Prompt:
Copy out, word for word, the lines from the start of the data below through the line containing "Task: Expand the", and no others.

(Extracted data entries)
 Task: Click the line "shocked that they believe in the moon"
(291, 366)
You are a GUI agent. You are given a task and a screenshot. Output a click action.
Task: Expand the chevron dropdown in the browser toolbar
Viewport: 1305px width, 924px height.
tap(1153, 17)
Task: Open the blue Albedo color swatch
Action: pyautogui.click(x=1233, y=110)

Output for this task:
 Task: Click the line "shocked that they believe in the moon"
(291, 366)
You are a GUI agent. You are given a task and a screenshot. Output a click action.
Task: Expand the chevron dropdown in the browser toolbar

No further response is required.